**What this task involves**. Lines from the material below that hold the string "table" are what is needed; copy each of them.

■ ■ ■ ■ ■ ■ ■

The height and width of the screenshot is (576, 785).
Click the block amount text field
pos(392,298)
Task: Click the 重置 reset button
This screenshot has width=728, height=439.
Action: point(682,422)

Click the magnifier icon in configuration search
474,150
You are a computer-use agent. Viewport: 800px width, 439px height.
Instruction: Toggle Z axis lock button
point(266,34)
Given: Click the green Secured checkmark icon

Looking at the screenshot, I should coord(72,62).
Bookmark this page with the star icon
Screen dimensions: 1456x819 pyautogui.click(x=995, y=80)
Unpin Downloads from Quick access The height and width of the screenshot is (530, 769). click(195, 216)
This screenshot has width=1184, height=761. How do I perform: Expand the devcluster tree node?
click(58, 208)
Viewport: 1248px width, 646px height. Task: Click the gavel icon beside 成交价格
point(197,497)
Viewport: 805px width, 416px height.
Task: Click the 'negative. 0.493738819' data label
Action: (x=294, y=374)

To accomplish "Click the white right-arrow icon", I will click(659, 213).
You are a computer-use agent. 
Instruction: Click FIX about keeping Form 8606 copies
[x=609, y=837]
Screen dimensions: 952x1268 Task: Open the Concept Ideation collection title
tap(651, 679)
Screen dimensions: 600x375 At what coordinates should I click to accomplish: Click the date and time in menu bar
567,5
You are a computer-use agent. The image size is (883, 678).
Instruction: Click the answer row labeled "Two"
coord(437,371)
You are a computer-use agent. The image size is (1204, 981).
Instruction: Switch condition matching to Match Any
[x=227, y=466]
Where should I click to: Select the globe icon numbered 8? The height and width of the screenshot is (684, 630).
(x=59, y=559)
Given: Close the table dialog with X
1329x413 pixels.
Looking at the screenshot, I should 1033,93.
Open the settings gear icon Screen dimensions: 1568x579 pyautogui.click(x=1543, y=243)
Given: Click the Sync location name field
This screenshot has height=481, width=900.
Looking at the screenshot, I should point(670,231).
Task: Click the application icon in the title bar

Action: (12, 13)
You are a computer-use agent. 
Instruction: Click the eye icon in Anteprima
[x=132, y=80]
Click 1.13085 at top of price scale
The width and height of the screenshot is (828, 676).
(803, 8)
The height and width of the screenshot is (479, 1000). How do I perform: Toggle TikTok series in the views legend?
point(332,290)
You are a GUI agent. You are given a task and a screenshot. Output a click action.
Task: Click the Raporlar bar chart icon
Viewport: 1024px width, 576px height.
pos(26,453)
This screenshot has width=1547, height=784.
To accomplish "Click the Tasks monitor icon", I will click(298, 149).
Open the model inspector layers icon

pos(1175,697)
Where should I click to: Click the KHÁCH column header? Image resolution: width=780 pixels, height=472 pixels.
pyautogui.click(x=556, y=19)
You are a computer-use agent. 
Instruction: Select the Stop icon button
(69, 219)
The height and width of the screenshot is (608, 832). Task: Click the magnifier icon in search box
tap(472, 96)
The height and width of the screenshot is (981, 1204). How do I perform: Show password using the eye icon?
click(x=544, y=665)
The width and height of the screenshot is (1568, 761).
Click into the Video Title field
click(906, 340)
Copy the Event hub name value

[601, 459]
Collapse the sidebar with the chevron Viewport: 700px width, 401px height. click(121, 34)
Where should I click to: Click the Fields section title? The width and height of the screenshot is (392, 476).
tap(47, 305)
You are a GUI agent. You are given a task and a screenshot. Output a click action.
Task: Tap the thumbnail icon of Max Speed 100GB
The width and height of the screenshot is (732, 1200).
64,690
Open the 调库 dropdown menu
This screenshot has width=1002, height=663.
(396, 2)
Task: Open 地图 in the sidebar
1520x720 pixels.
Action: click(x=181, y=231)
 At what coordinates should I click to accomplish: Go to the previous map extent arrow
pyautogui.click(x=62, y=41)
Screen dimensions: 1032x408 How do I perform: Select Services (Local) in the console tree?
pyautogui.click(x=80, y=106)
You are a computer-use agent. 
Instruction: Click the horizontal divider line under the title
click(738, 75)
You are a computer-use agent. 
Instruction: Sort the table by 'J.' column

■ ■ ■ ■ ■ ■ ■

**Answer area**.
Given: Close the table dialog with X
Instruction: Sort the table by 'J.' column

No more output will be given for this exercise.